• [EXERCISE DETAILS]: Locate every row below that contains the word "location" and copy each of those rows in full.

------ EXERCISE INPUT ------

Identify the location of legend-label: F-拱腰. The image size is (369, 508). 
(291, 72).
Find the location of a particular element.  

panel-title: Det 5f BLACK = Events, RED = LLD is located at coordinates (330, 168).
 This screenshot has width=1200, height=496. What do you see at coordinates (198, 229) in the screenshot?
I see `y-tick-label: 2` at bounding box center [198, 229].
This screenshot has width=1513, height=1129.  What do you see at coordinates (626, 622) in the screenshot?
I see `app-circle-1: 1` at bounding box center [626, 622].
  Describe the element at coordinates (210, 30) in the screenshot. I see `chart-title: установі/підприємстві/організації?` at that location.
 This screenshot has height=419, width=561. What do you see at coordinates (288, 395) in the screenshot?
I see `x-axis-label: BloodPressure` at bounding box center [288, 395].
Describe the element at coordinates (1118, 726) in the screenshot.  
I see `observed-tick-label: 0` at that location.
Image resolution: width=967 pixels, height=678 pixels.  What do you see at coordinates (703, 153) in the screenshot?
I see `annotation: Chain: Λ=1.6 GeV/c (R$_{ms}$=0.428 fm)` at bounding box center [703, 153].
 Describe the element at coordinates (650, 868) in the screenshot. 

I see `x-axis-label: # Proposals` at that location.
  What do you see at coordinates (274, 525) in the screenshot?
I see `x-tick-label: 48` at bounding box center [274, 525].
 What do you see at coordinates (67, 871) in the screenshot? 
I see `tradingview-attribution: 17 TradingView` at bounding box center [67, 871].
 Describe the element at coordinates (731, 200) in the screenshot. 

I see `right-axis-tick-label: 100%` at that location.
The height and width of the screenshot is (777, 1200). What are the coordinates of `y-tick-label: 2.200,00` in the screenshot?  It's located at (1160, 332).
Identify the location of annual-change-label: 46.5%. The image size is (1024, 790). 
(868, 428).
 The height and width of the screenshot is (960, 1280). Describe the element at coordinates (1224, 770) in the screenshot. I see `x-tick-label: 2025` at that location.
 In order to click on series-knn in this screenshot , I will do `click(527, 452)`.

------

• [ANSWER TO THIS EXERCISE]:
Identify the location of legend-label: F-拱腰. The image size is (369, 508). 
Find the location of a particular element.  
  Describe the element at coordinates (210, 30) in the screenshot. I see `chart-title: установі/підприємстві/організації?` at that location.
I see `observed-tick-label: 0` at that location.
I see `x-axis-label: # Proposals` at that location.
I see `right-axis-tick-label: 100%` at that location.
Identify the location of annual-change-label: 46.5%. The image size is (1024, 790). 
 The height and width of the screenshot is (960, 1280). Describe the element at coordinates (1224, 770) in the screenshot. I see `x-tick-label: 2025` at that location.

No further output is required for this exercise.